Ainsi, le philosophe Edgar Morin, dans sa trilogie éducative[10], a exposé les principaux défis du système éducatif français. Il étudie les lacunes de son enseignement, en matière de lucidité, de compréhension d’autrui, d’affrontement de l’incertain et d’interdisciplinarité. Parallèlement, Martha Nussbaum critique le manque d’enseignement des disciplines humanistes aux États-Unis, soulignant une préférence pour un système axé sur le profit. Selon elle, l’éducation doit viser à ouvrir les esprits et à transmettre les connaissances nécessaires pour agir non seulement au sein de sa propre nation mais aussi pour participer et s’engager dans un monde complexe.

Nussbaum ne s’oppose pas à l’étude des disciplines dites dures, à l’économie ou encore à l’ingénierie, elle cherche à revaloriser les humanités. Dans le cas des États-Unis, la philosophe constate que l’abolition de l’éducation socratique et des humanités a conduit à l’adoption d’une approche axée sur la mémorisation en vue de préparer aux examens standards traditionnels[11].

Les philosophes, de part et d’autre, plaident pour la revalorisation des disciplines artistiques telles que la musique, le théâtre, la littérature, en somme, les humanités. Plusieurs études ont démontré les bienfaits de ces disciplines sur l’esprit critique, la résilience, la bienveillance et l’empathie, qualités nécessaires pour faire face aux défis d’un monde de plus en plus technologique et incertain.

L’apprentissage de l’empathie suscite un débat d’actualité, notamment dans le cadre de la campagne gouvernementale contre le harcèlement scolaire. L’un des principaux piliers de cette campagne repose sur la mise en place de cours d’empathie. À ce sujet, les experts, à l’instar du psychiatre Serge Tisseron, ont exprimé leur point de vue. Tisseron affirme que l’empathie ne peut pas être enseignée de manière conventionnelle, avec simplement quelques heures de cours. Selon lui, elle doit être expérimentée à travers des activités collectives et un engagement actif.

On ne peut pas simplement expliquer l’empathie aux enseignants en quelques heures pour qu’ils la transmettent ensuite à leurs élèves.
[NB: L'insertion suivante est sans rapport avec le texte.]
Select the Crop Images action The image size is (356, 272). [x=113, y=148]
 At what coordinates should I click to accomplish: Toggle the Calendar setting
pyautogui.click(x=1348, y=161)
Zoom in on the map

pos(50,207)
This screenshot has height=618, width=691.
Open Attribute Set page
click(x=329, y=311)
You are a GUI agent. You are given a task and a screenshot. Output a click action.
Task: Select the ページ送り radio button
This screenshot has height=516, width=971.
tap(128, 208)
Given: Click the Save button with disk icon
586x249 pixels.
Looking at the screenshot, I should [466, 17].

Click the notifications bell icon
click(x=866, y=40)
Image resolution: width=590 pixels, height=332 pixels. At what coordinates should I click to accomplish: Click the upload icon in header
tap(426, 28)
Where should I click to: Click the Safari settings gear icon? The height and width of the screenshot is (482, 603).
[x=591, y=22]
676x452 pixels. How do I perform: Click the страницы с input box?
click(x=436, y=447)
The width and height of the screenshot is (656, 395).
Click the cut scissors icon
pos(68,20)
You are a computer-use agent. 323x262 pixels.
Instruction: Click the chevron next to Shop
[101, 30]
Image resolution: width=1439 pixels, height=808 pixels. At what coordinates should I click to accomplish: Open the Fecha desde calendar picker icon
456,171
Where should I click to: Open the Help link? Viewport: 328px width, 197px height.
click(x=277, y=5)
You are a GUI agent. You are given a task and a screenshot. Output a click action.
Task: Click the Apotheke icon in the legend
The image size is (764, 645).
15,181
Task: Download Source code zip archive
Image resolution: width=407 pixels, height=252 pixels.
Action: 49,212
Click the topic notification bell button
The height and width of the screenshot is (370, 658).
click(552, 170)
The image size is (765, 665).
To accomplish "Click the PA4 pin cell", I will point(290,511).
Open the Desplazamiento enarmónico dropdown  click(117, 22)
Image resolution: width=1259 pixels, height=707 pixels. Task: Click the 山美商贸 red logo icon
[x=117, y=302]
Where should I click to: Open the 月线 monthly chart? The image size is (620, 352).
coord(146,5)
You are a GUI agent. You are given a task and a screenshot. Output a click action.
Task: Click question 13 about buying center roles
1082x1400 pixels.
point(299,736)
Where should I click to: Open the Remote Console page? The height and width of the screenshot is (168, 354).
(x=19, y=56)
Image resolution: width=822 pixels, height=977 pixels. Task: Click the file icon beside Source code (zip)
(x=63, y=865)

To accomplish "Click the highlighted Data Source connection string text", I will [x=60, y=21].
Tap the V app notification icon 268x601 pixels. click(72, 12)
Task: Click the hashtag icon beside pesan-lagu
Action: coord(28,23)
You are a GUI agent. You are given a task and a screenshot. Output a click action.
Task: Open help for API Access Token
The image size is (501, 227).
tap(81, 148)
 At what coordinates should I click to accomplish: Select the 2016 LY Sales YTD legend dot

En revanche, on peut encourager les enseignants volontaires à l’expérimenter d’abord dans le cadre d’activités partagées. Cela leur permettra de la découvrir dans une relation différente avec leurs élèves, pour le bénéfice de tous.[12]

D’autres recherches, entreprises par le neuropsychiatre Boris Cyrulnik[13], ont souligné l’importance et le fonctionnement de la pédagogie de l’empathie. Une étude concrète menée par un groupe de chercheurs en neurosciences de pair avec des musiciens a examiné les avantages de l’apprentissage musical sur le développement du langage[14]. Ils ont découvert qu’un enfant qui commence à jouer d’un instrument dès son plus jeune âge acquiert de meilleures compétences linguistiques qu’un enfant qui n’en joue pas. Cyrulnik a aussi remarqué que le manque d’empathie relève d’une enfance manquant d’affection, et de tels enfants sont plus enclins à devenir des adolescents violents. Les humanités, par leur nature, offrent des outils efficaces pour enseigner l’empathie, en permettant aux enfants de « découvrir le monde mental d’une autre culture ou religion » [15].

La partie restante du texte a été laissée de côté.